開業4年目でクラシック初挑戦の奥村武師(40)が、ライジングリーズンでの桜花賞制覇に意欲満々だ。師の自信を支えるのが国枝厩舎時代に培った人を育てる運営理念。重賞初制覇に続き、悲願のG1も射止める。

 奥村武師は「人が育たなかったら馬は良くならない」と言った。国枝厩舎の助手時代に全28頭のカイバを任された。「馬体、気性を見ながら1頭1頭違うメニューを作った。仕事が楽しかった」。自身が成長した経験から、開業後は人を育てる“国枝イズム”を継承。ライジングリーズンで重賞(フェアリーS)を初制覇し、3日現在、53戦11勝で堂々の関東リーディング首位。勝率は2割超だ。

 奥村武師 今年は3歳世代が粒ぞろいで、馬の芽をつぶさずに育ててきた。
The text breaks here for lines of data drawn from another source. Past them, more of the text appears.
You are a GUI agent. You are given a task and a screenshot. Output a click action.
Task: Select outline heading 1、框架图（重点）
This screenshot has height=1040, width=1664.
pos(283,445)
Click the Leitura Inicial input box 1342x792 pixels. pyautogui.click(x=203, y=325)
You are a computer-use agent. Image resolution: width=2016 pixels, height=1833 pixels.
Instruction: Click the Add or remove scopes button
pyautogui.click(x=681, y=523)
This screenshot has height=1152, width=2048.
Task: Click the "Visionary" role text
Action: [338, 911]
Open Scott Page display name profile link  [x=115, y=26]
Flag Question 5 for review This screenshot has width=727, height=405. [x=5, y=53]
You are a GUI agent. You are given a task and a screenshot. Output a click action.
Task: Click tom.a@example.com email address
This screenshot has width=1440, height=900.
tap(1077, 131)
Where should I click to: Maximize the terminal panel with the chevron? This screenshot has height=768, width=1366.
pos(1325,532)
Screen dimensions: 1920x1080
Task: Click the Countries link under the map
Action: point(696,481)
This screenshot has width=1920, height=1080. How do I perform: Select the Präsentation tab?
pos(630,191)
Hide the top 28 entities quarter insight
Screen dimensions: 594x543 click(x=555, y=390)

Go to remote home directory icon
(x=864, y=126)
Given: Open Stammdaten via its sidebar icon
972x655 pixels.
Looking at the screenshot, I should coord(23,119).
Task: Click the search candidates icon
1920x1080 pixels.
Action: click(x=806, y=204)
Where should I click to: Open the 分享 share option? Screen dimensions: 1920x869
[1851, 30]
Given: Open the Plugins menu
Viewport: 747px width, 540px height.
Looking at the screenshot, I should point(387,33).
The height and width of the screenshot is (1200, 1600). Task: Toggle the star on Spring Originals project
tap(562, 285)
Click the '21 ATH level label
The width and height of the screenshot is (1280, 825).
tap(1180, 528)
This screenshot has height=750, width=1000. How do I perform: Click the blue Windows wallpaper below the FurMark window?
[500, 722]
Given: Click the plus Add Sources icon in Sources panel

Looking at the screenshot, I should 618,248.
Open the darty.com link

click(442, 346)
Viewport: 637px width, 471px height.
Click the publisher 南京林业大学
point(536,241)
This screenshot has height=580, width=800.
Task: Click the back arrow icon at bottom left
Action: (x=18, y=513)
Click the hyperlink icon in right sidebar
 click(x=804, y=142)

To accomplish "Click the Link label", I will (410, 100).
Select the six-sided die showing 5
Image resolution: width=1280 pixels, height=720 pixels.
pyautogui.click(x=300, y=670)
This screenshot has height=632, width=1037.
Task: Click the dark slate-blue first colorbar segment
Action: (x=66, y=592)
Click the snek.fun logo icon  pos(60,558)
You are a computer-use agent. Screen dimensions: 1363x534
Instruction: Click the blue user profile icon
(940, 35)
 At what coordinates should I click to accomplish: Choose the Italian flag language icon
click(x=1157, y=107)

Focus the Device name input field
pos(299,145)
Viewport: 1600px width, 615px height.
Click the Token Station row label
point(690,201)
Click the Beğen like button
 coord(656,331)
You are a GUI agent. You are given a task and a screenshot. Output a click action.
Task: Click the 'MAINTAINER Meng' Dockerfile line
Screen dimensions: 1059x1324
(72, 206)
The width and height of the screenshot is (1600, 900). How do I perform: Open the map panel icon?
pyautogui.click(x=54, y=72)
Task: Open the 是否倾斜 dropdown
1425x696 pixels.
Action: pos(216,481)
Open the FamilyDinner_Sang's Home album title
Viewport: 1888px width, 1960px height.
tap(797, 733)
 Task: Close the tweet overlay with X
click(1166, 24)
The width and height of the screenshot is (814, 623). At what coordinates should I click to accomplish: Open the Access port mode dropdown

うちは2頭の担当だけでなく、調教、カイバ、馬体の管理など分担して任せ、二重三重のチェックでトラブルを防いでいる。おかげでスタッフが考える力をつけてきているのをすごい感じる。任せてきて良かった。

 師は助手時代にアパパネの調教も担当。現時点での比較は早計だが、「アパパネはダートが走りそうと思ってたが、それを凌駕(りょうが)する能力とスピードで芝のG1を勝った。ライジングもダート馬と思ってたが芝も走っちゃう。似たところはある」。偉大な3冠牝馬との共通点を思い浮かべるほど、師の期待は大きいようだ。

 新進気鋭の熱血漢は最後にこう言った。「一番すごいところはカイバをよく食べること。怒りながら食べてたり、夏負けしている時も食べてた。本当に良くなったらどれだけ走るんだと。桜花賞も勝たなきゃ意味がない」。奥村武厩舎の人間力を結集して、2度目の挑戦でG1タイトルを射止める。【山田準】

 ◆奥村武(おくむら・たけし)1976年(昭51)7月10日、東京都生まれ。01年にJRA競馬学校厩務員課程入学。02年4月に高橋博厩舎で厩務員。03年2月から国枝厩舎で調教助手に。10年牝馬3冠馬アパパネなどの調教を担当。14年に調教師免許を取得して同3月に開業。初年度は8勝、15、16年は16勝を挙げた。

 ◆奥村武師とG1 15年ヴィクトリアMにウエスタンメルシーを出走させ、13番人気18着だった。G1出走はこの1度だけ。